▶ [TASK OBJECTIVE] Copy each line below in which the string "agent" appears.

▶ [INFORMATION SUPPLIED]
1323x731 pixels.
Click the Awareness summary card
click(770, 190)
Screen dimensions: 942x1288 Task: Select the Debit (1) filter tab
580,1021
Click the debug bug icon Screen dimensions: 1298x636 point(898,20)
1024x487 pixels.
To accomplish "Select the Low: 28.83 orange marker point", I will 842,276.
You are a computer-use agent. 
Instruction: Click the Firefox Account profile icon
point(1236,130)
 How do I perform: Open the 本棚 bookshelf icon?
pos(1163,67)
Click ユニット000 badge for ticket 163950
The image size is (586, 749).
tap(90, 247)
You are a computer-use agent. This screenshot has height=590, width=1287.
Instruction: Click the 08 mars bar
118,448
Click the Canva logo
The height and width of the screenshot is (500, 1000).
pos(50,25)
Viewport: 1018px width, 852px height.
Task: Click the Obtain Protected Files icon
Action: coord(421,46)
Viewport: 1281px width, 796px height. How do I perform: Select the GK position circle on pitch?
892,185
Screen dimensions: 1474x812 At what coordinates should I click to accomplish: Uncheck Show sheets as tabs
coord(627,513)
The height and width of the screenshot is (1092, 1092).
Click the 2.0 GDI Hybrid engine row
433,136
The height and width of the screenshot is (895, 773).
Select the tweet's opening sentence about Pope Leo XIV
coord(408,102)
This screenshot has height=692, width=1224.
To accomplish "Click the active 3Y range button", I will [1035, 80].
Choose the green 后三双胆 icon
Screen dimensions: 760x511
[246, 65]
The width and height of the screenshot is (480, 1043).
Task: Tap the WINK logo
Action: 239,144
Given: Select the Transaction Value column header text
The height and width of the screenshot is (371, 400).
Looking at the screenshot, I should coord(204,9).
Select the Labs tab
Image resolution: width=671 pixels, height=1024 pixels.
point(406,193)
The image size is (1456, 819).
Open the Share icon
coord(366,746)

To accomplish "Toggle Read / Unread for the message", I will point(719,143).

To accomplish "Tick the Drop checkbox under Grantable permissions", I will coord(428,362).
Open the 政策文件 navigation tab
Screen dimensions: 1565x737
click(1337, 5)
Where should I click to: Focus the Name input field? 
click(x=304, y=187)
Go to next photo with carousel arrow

▶ [THE ANSWER]
You are a computer-use agent. 
You are a computer-use agent. This screenshot has height=590, width=1287.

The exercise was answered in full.